Politica

SE IL NORD SI SENTE TRADITO

Che prospettiva per il nord-est, alta velocità o faticosa lentezza? Un dilemma non campato in aria che è stato sviscerato in due documentate e polemiche pagine dal Gazzettino di Venezia: pagine la cui conclusione era accorata e irata insieme. Nord-est penalizzato. Il Cipe ha escluso dai finanziamenti il percorso Brescia-Verona-Padova e il prolungamento fino a Trieste della Tav, per privilegiare la tratta Napoli-Bari.
Le proteste di esponenti del mondo politico e del mondo economico sono state corali e trasversali. Il «governatore» Galan pretende «con la massima durezza» dal governo la revisione della delibera del Cipe, il presidente della Confindustria veneta Andrea Tomat è furioso e il parlamentare del Pd Andrea Martella ne condivide «dalla prima all’ultima riga» il ragionamento. Ciò che più sorprende in questa vicenda non è la discutibilità delle decisioni adottate. Da tempo immemorabile siamo rassegnati ad errori politici e amministrativi: sorprende invece il fatto che il torto al nord sia venuto da un esecutivo che è guidato da un imprenditore milanese e che conta tre autorevoli ministri veneti, Brunetta, Sacconi e Zaia. Nessuno dei tre ha specifiche competenze per l’alta velocità: ma tutti e tre hanno di sicuro seguito il lungo dibattito sul percorso sulla Tav in Val di Susa. Adesso che la tempesta campanilistica pare placata, sopravviene un diktat burocratico in danno del più ambizioso progetto europeo, il Corridoio V da Barcellona a Kiev.
Mi occupo di questo problema senza averlo davvero approfondito: un’impresa, l’approfondimento che, vista la complessità dei riferimenti tecnici e finanziari, richiederebbe anni di studio. Quel margine mi manca.
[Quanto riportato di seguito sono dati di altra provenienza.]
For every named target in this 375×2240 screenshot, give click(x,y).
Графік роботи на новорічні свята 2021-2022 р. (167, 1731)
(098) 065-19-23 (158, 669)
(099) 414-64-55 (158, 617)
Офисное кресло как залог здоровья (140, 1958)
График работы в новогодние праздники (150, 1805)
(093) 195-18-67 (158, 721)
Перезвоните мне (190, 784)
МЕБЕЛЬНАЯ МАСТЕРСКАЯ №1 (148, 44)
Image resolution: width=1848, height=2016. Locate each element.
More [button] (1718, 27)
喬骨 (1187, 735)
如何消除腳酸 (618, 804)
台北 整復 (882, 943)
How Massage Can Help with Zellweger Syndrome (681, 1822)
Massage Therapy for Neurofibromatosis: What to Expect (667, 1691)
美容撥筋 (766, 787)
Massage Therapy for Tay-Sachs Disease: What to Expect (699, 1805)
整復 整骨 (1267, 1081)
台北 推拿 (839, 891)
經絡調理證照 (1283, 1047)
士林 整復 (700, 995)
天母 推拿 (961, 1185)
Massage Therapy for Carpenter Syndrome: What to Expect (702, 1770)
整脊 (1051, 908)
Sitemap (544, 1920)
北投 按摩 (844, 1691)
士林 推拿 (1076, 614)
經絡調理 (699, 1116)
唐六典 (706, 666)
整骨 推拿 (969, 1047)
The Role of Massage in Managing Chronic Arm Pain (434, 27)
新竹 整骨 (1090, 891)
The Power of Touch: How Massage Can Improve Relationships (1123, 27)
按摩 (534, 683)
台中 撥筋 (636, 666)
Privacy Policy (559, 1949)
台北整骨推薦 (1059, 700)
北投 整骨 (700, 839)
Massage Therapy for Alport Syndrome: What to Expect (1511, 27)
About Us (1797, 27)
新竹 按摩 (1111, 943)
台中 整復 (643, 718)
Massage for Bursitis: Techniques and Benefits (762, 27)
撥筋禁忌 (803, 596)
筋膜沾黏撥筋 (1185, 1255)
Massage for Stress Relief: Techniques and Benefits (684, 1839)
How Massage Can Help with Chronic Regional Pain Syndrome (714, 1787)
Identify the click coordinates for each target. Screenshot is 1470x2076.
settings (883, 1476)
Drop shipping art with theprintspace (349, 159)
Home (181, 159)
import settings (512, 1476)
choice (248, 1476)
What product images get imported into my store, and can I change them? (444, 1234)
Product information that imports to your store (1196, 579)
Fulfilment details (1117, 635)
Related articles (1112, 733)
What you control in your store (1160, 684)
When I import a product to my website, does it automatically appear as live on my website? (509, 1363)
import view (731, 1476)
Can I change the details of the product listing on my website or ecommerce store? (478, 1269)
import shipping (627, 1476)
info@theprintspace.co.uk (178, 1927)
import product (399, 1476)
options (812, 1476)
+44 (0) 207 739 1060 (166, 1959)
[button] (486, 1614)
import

Mi rendo conto, inoltre, d’una certa sordità dell’opinione pubblica per procedure che esigono tempi non brevi e valutazioni complesse. Quando sulla ribalta campeggia un personaggio come il fidanzato di Noemi, al cittadino resta poco tempo per riflettere sull’Alta Velocità. Ma abbiamo visto che per fortuna c’è chi, nonostante tutto, ci riflette. E avverte in questa faccenda l’ultimo segnale, o indizio, o prova d’una debolezza del Settentrione quando si tratti di utilizzare fondi pubblici. I soldi a disposizione - tutti ne siamo consapevoli - sono ora più che mai limitati. Debbono essere utilizzati per iniziative che diano un frutto certo, che aiutino cioè il Paese a uscire dalle difficoltà in cui - insieme a tanti altri - si dibatte.
In Veneto hanno la convinzione - che sarà anche campanilistica ma alla quale non si può negare fondamento - che un colpo d’acceleratore all’economia possa venire dall’Alta velocità tra Torino e Trieste piuttosto che dall’Alta velocità tra Napoli e Bari. Aderisco a questa tesi, temo le erogazioni di denaro a pioggia in favore di chi si lamenta con maggiore impeto, e sarò un’ennesima volta accusato di settarietà nordista. Non voglio in nessun modo alimentare il mito di una padanità capace sempre di eccellere, perché troppe situazioni recenti lo smentiscono. Dell’Expo si può dire tutto ma non che sia stata finora un successo, dalla competizione con altre metropoli come Barcellona Milano è uscita malconcia, la cosiddetta «capitale morale» fatica ad esprimere personalità di livello per incarichi importanti, Torino soffre i mali dell’automobile, il Veneto ha perso slancio. Non c’è nulla per cui esaltarsi.
Ritengo tuttavia che ci sia ancora meno del nulla di cui esaltarsi tra Napoli e Bari, e che finanziamenti assegnati alle aree più produttive del Paese avrebbero migliore sorte dei finanziamenti assegnati ultimamente a Roma - ci si accorge che è sporca - o a Catania. Il governo deve essere, o almeno sembrare, imparziale. Deve inoltre tener conto del fattore umano. Ma questi criteri hanno portato sovente non all’imparzialità ma al lassismo sperperatore, ossia ad operazioni inconsulte di ripianamento per debiti contratti da enti locali dissennati. La Tav è stata il simbolo di una litigiosa Italia delle valli, il no a tutto e sempre.

Superato quell’ostacolo, non facciamone della Tav il simbolo dell’Italia che va, ma in direzione sbagliata.